It’s September. First month of spring. My plan is to storm up the Umukarikari Track in the last of the daylight and camp on a shelf at the bushedge. Sure, I’ll be in darkness for the last hour or so, but I’ve done this before. And up there, I’ll be perfectly positioned to photograph the sunrise on Ruapehu.
It’s windy in the darkening forest, the bush flails, branches crack. As someone who has lived in Wellington for a quarter century, I don’t mind wind. But in the mountains, it’s unnerving.
The wind is rattling me now. A tops campsite will be exposed and I’m not sure my tent can handle strong winds. After barely 30 minutes, my resolve folds like a deck chair. I find a flat spot in the bush and pitch the tent. A voice whispers: ‘You’re getting soft. And lazy. There won’t be any sunrise to photograph down here.’
I ignore the niggling voice, but it persists, taking on a new thread. ‘Can’t handle going solo any more?’ It has been a while.
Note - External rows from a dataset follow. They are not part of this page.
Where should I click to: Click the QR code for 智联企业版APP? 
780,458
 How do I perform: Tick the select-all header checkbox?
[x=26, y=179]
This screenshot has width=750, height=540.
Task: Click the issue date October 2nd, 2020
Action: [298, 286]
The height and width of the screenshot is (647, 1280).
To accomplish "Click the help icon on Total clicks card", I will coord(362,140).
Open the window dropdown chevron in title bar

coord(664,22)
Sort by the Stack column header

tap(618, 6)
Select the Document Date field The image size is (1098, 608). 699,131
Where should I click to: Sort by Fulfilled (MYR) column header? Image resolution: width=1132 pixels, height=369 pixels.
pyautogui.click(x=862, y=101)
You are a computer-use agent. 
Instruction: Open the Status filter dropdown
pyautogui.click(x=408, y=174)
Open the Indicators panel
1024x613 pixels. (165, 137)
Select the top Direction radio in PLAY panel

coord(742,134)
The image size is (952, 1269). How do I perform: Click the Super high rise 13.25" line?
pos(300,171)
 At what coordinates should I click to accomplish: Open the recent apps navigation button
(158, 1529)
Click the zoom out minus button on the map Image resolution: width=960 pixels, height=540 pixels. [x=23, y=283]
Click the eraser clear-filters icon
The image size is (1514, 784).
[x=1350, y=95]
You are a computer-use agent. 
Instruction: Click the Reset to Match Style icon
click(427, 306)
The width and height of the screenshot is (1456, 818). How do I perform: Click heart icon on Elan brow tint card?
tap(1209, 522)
As I crawl into my sleeping bag, I ignore that voice and write in my diary and look at the map. The last time I’d crossed the Umukarikari Range came at the end of a Kaimanawa traverse more than a decade ago. This time the plan was to follow a poled route over the ridge connecting the range with Urchin, a peak to the south. Then to drop into the Waipākihi River, follow it up to Waipākihi Hut, and exit back over the Umukarikari Range. A fairly straightforward three-day tramp with tops, river, and bush. Mostly on poled routes, but with some off-track travel in the valley.
Next day it’s fine, and I’m away early, keen to make the most of the lengthening spring daylight. Last night’s annoying voices seemed quelled, for now. In the pleasant light of day, those voices are easier to dispel.
Sure, I am getting soft. Does that matter? As my wife Tania, a psychologist, would tell me, the voices are just a cracked record of unhelpful and repetitive chiding. Part of the legacy of our imperfect human brains.
As I climb through the beech forest onto the tops, I slip in my ear-buds and listen to the latest audiobook that had taken my fancy: The January Man, by Christopher Sommerville.
Like me, Somerville has spent his career writing about walking. I’d read Somerville’s first book, The Road to Roaringwater, about walking around Ireland, when he was a young man starting out. The January Man is his latest book and details his walks through parts of the British Isles, interwoven with memories of his father, John Sommerville, a man who served in the Navy during the Second World War, and afterwards with the British Intelligence Service, and a lifetime rambler. Sommerville’s father was a reserved and sometimes stern man, typical, maybe, for the time. The book was prompted by Sommerville’s experience, two months after his father died in 2006, of somehow seeing him: ‘a momentary impression of an old man, a little stooped, setting off for a walk in his characteristic fawn corduroys and shabby quilted jacket.’
Sommerville walked each month of a year, seeking to understand his father’s generation; one so reticent about their wartime experiences. He also recalls the walks he did with his father.
Why would I listen to an audiobook when my preference is to immerse myself in the sights and sounds of where I’m tramping? I guess part of me simply wants company.
Frost has pushed thin filaments of ice up through the light pumice soils, which are leftovers from the great Taupō eruption more than two millennia ago. But the frost is only in the shade; elsewhere the sun has already melted it, and the day promises to be warm. I’ll need to take care not to get sunburned.
There’s pleasure in the flat, undulating tops of the Umukarikari Range, which offer hands-in-pockets strolling. As I climb a short rise, I listen to Sommerville’s account of a minister who survived a night lost and floundering during a terrible snowstorm on some bleak English mountain. There’s a delicious incongruence between the frozen story playing in my head and the warm sun on my face.
A slim trail diverts off the main track towards Tara o te Marama (1434m), so I drop my pack and climb gradually to the crag-flanked peak. From here, there are broad views of the ridge I will soon follow.
Back on the main track, I climb towards Sharp Cone, which seems an exaggerated name for such a benign peak. The route I’ll follow branches off the Umukarikari Range at a signposted junction between Sharp Cone (1481m) and Umukarikari (1591m). I take an off-track shortcut that avoids three-sides of a square, and cross a fledgling creek, so take advantage of the water and boil the billy. This is more like it; I’m in the zone, enjoying this solo gig, revelling in a tramp at my own pace and on my own terms.